Da svolgere: Riscrivi la parte del brano citato tra “Ma la storia” e “momenti di bisogno.”, estremi inclusi, e sostituisci “quartiere” con “rione”.

Ma la storia dell’isola di El-Warraq è solo una delle tante. Restando sempre al Cairo, nel 2018 è stato demolito un intero quartiere popolare, il cosiddetto Maspero Triangle, uno slum nel cuore storico del Cairo, per trasformarlo in un centro turistico e di servizi commerciali. All’opposizione della gente del posto è seguita la canonica repressione e il ricollocamento, a seguito di una cifra irrisoria data come risarcimento, nel quartiere periferico di Asmarat. L’aver dovuto abbandonare il proprio quartiere e tutta una serie di relazioni di vita e di lavoro ha costretto la gente del posto a ricostruire da zero i propri progetti di vita, trovandosi da un momento all’altro priva di opportunità di lavoro e senza quella rete di contatti che poteva aiutare nei momenti di bisogno.

Voci riportate:

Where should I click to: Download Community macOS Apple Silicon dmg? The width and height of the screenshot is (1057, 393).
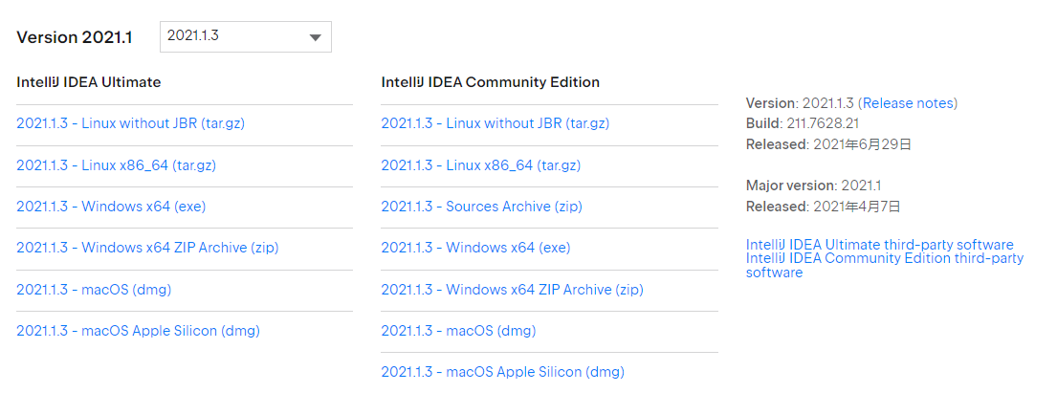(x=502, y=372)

* * *

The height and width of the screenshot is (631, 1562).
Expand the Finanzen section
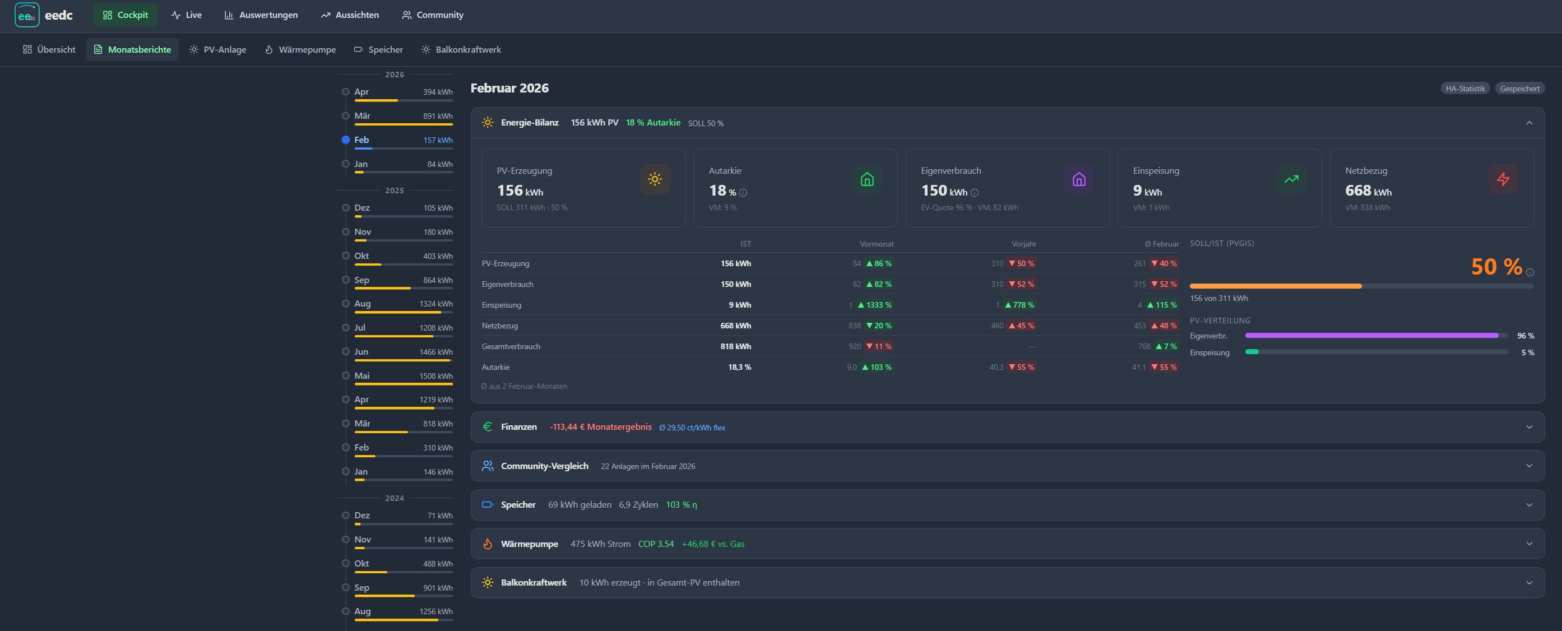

Risposta qui sotto:
Ma la storia dell’isola di El-Warraq è solo una delle tante. Restando sempre al Cairo, nel 2018 è stato demolito un intero rione popolare, il cosiddetto Maspero Triangle, uno slum nel cuore storico del Cairo, per trasformarlo in un centro turistico e di servizi commerciali. All’opposizione della gente del posto è seguita la canonica repressione e il ricollocamento, a seguito di una cifra irrisoria data come risarcimento, nel rione periferico di Asmarat. L’aver dovuto abbandonare il proprio rione e tutta una serie di relazioni di vita e di lavoro ha costretto la gente del posto a ricostruire da zero i propri progetti di vita, trovandosi da un momento all’altro priva di opportunità di lavoro e senza quella rete di contatti che poteva aiutare nei momenti di bisogno.